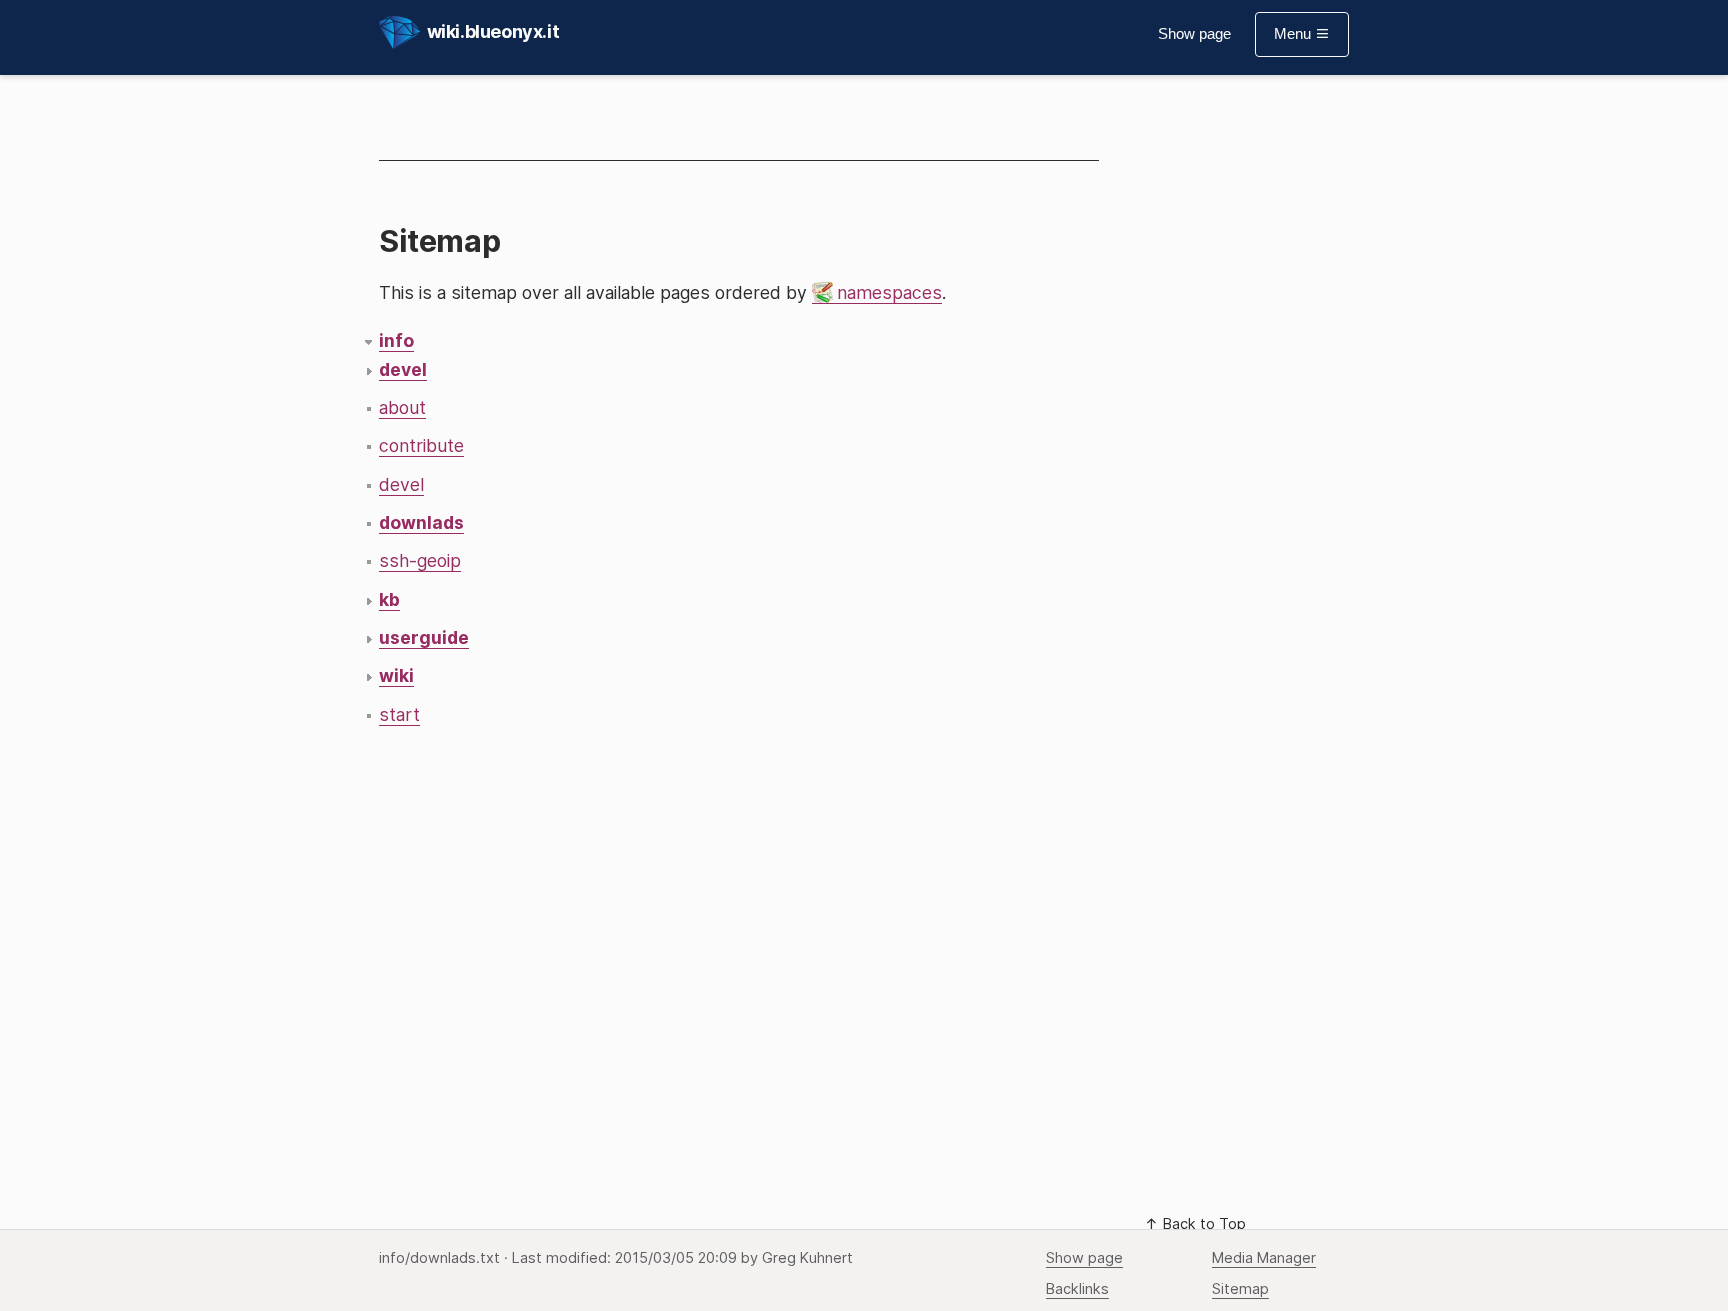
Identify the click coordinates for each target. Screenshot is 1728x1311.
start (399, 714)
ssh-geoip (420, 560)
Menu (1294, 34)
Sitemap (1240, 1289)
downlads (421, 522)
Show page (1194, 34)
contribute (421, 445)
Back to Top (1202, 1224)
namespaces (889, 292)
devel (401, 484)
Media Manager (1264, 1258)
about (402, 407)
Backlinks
_ _ _ _ _
> _Exercise prompt_
An exact, picture-free copy of the listing above is the goal; write it out now.

> _Written solution_
Identify the click coordinates for each target. Screenshot is 1728x1311.
start (399, 714)
ssh-geoip (420, 560)
Menu (1294, 34)
Sitemap (1240, 1289)
downlads (421, 522)
Show page (1194, 34)
contribute (421, 445)
Back to Top (1202, 1224)
namespaces (889, 292)
devel (401, 484)
Media Manager (1264, 1258)
about (402, 407)
Backlinks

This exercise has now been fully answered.